Dein Kind wird nun immer mehr Fragen stellen – das klassische „Warum“ kann Eltern auch schon einmal zur Verzweiflung bringen. Aber das Stellen von Fragen ist wichtig, damit Kinder die Welt um sich herum besser kennen und verstehen lernen.
Die mentale Entwicklung von Kindern mit 34 Monaten
Die Freundschaft zu anderen Kindern wird in diesem Alter immer wichtiger. Manche Kinder haben jetzt auch schon eine beste Freundin oder einen besten Freund. Die Kontakte zu anderen Kindern sind wichtig, denn sie prägen das Sozialverhalten deines Kindes. Vielleicht „erfindet“ dein Kind in diesem Alter auch Fantasiefreunde. Mach dir keine Sorgen, wenn dein Kind von seinem imaginären Freund erzählt – auch diese Freunde unterstützen dein Kind in seiner Entwicklung.
Im zweiten und dritten Lebensjahr steigt auch das Bedürfnis nach sozialer Stimulation. D.h. das Kind freut sich am Kontakt mit anderen Kindern und im zweiten und dritten Lebensjahr finden schon erste gemeinsame Spiele statt. Der Kontakt mit anderen Kindern zum Beispiel auf dem Spielplatz ist in dieser Altersphase wichtig, denn er regt die Kinder auch dazu an neue motorische und mentale Fähigkeiten auszuprobieren und damit zu entwickeln.

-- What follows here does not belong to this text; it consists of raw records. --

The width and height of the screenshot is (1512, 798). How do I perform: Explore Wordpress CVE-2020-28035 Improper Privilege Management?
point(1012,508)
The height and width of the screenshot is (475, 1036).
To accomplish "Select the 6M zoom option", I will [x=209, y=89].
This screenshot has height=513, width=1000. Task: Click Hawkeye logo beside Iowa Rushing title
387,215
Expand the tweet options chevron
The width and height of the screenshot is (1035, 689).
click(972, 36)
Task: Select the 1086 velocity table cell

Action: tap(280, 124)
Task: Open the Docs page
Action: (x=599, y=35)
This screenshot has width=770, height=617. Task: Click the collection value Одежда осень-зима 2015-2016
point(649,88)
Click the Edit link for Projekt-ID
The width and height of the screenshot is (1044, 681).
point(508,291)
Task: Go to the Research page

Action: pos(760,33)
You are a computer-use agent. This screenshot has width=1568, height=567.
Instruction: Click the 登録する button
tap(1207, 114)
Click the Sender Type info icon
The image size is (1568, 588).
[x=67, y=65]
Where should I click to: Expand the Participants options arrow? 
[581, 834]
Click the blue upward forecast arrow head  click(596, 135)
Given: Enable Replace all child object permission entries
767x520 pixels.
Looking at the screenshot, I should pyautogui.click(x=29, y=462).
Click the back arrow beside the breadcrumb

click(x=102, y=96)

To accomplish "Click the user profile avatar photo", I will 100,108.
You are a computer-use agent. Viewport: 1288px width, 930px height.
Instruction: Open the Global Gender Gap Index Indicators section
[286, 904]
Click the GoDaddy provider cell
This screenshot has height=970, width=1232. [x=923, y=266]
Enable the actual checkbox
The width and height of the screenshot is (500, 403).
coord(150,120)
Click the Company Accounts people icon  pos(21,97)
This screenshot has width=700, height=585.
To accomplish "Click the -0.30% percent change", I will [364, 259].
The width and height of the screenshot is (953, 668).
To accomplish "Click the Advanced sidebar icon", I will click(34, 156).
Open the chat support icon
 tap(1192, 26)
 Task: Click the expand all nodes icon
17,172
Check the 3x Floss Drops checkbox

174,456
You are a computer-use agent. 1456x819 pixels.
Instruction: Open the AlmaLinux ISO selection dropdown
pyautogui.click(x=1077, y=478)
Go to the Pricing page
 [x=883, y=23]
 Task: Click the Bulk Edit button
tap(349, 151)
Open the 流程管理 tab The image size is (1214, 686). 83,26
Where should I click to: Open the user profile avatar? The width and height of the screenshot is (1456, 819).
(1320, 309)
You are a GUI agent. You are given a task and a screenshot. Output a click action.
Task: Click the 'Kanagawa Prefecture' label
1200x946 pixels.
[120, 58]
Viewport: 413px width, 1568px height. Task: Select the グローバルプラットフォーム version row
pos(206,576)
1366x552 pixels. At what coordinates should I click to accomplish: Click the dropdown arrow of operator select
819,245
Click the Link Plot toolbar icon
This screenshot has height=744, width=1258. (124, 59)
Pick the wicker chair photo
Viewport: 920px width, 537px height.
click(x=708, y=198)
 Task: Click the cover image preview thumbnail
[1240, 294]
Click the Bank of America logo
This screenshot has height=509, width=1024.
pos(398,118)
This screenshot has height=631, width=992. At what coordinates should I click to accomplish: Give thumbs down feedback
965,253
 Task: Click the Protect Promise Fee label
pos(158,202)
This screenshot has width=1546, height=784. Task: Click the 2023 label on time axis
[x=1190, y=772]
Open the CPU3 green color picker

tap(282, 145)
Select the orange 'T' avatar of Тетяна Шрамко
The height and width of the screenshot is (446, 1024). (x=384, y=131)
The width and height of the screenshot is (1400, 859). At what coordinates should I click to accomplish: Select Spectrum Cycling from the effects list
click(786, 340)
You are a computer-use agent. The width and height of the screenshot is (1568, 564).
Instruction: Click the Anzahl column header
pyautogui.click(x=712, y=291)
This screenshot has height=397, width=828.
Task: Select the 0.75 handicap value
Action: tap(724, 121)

Prof. Dr. med. Eva Möhler, Direktorin der Klinik für Kinder- und Jugendpsychiatrie des Universitätsklinikum des Saarlandes
Die mentale Entwicklung von Kindern mit 35 Monaten
In diesem Alter können sich Kinder schon bis zu zehn Minuten am Stück konzentrieren – manche weniger, manche deutlich mehr. Fördere die Konzentrationsfähigkeit, indem du deinem Kind altersgerechte Spiele zur Verfügung stellst, mit denen es sich gerne lange beschäftigt.
Mit knapp drei Jahren entdecken viele Kinder das Lügen. Hat dein Kind die Wohnzimmerwand mit einem eigenen Gemälde verschönert und merkt, dass das vielleicht keine gute Idee war, überlegt es sich eine alternative Geschichte. So versucht dein Kind, etwas Unrechtes ungeschehen zu machen – zumindest in seinen Gedanken gelingt das auch. Erkläre deinem Kind, dass es nicht lügen muss, auch nicht, wenn es etwas angestellt hat. Zeige ihm, dass du dankbar bist, wenn es die Wahrheit sagt.
Die mentale Entwicklung von Kindern mit 36 Monaten
Herzlichen Glückwunsch – dein Kleinkind ist nun fast drei Jahre alt. Seit seiner Geburt hat es unfassbar viel gelernt und hat sich vom Säugling zu einem kleinen Individuum mit eigenem Willen und Gefühlen entwickelt.
Die ersten drei Lebensjahre sind für die Gehirnentwicklung eines Kindes vermutlich die wichtigsten. Das Gehirn ist am Ende des dritten Lebensjahres auf 80 % der Größe eines erwachsenen Gehirns herangewachsen.
Prof. Dr. med. Eva Möhler, Direktorin der Klinik für Kinder- und Jugendpsychiatrie des Universitätsklinikum des Saarlandes
Dein Kind hat mittlerweile Freunde, ist in vielen Dingen selbstständig und manchmal erklärt es dir vielleicht sogar die Welt. Zeit für den nächsten gemeinsamen Lebensabschnitt, der ganz sicher ebenso spannend, ereignisreich und großartig wird. Wir wünschen euch dabei unglaublich viel Spaß!